Each line, starting at the one with "720x1520 pixels." and running to the end of the data below, is to be set down again exactly, both ends included; leave pictures out.

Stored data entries
----------
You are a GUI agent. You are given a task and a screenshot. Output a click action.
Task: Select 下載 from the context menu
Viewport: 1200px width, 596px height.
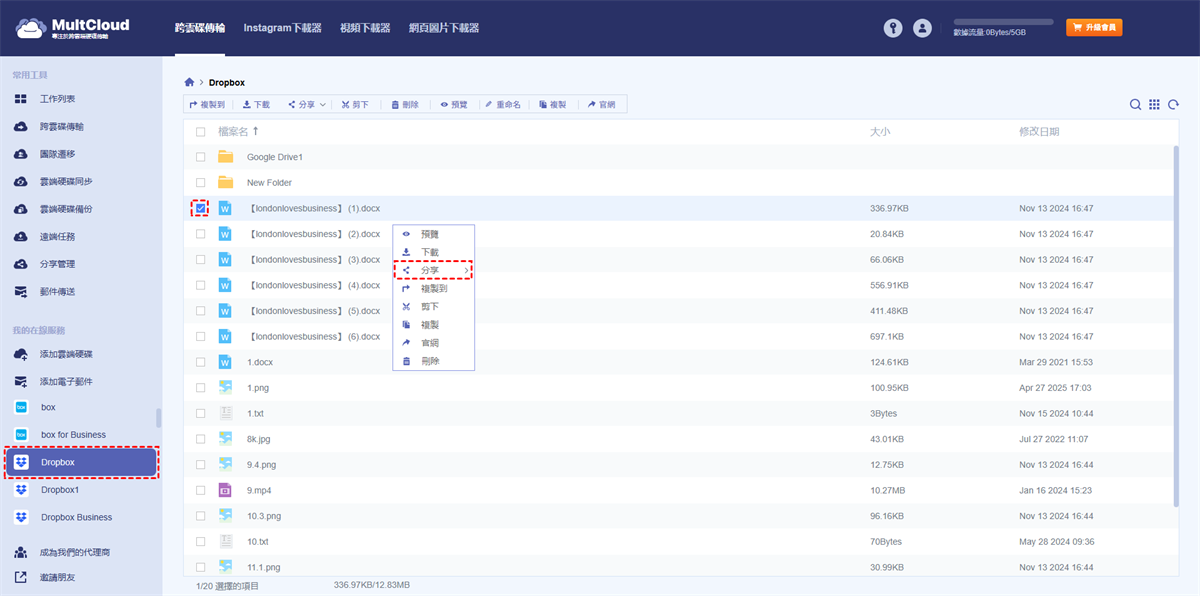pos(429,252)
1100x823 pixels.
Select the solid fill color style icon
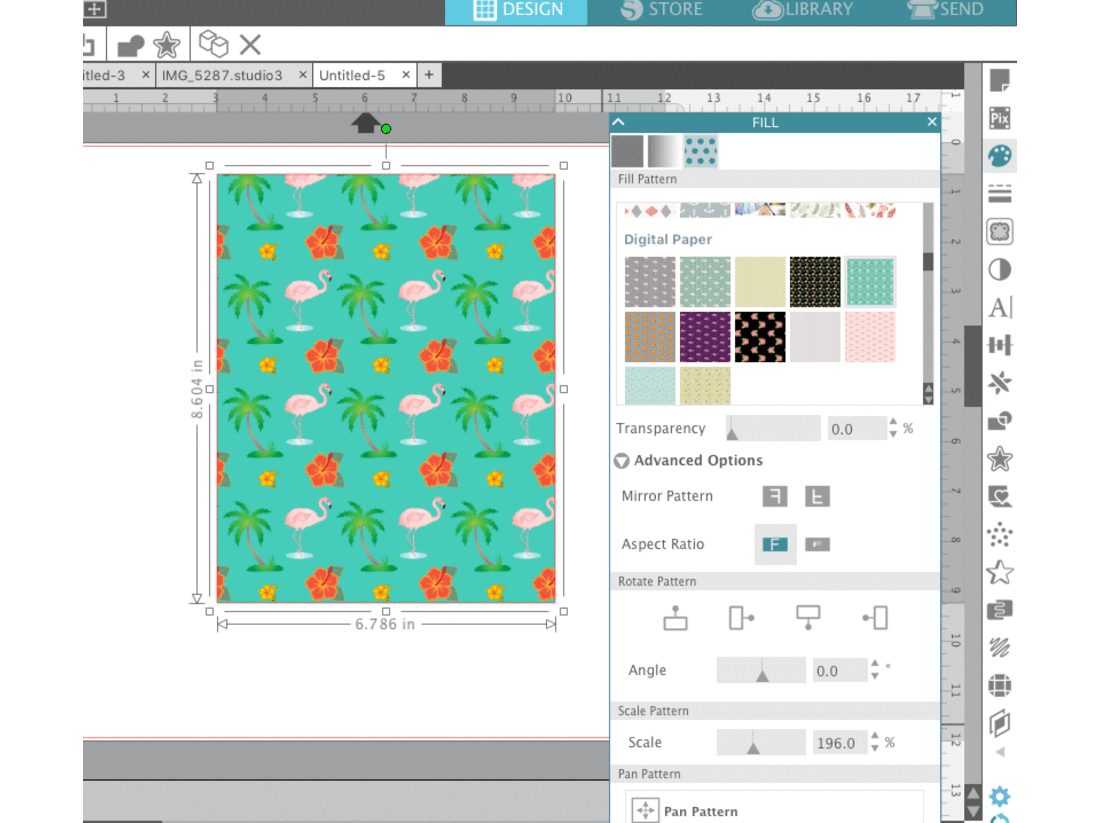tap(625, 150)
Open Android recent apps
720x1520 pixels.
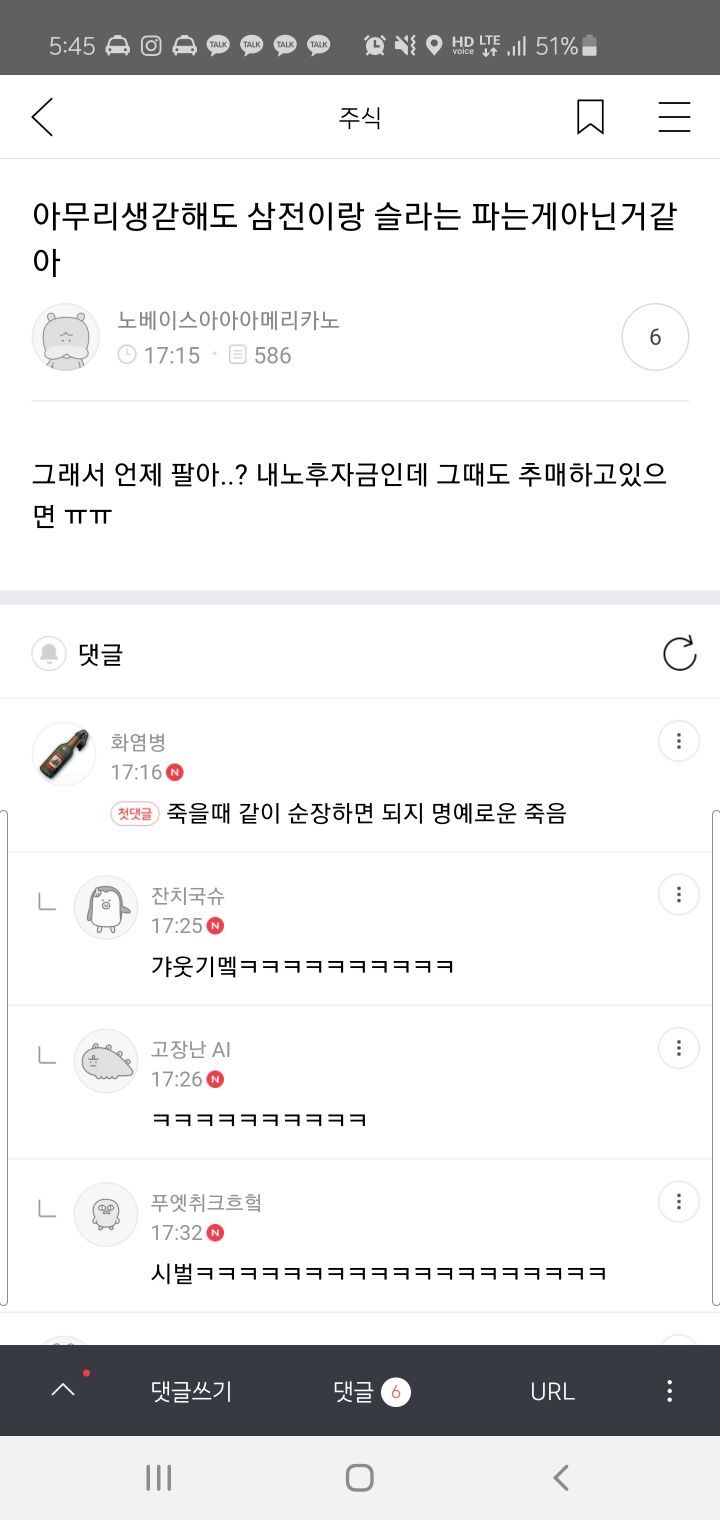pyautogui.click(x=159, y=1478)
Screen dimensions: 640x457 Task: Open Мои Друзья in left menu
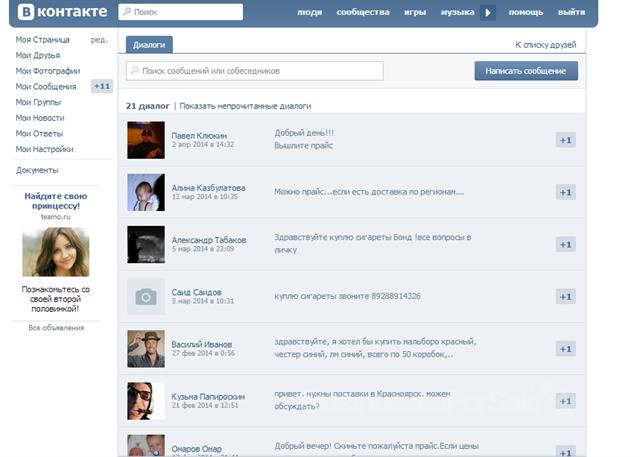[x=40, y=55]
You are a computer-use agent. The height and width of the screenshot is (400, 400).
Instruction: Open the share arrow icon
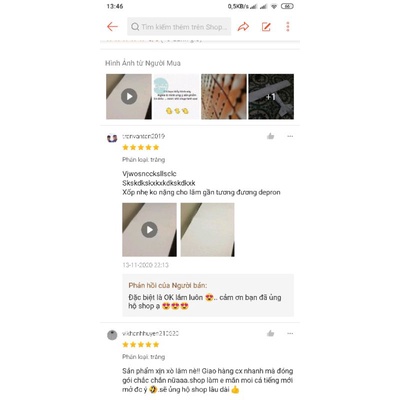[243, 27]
----------
- [Exercise response]
720x1520 pixels.
pyautogui.click(x=159, y=1478)
Screen dimensions: 640x457 Task: Open Мои Друзья in left menu
[x=40, y=55]
You are a computer-use agent. The height and width of the screenshot is (400, 400).
Instruction: Open the share arrow icon
[243, 27]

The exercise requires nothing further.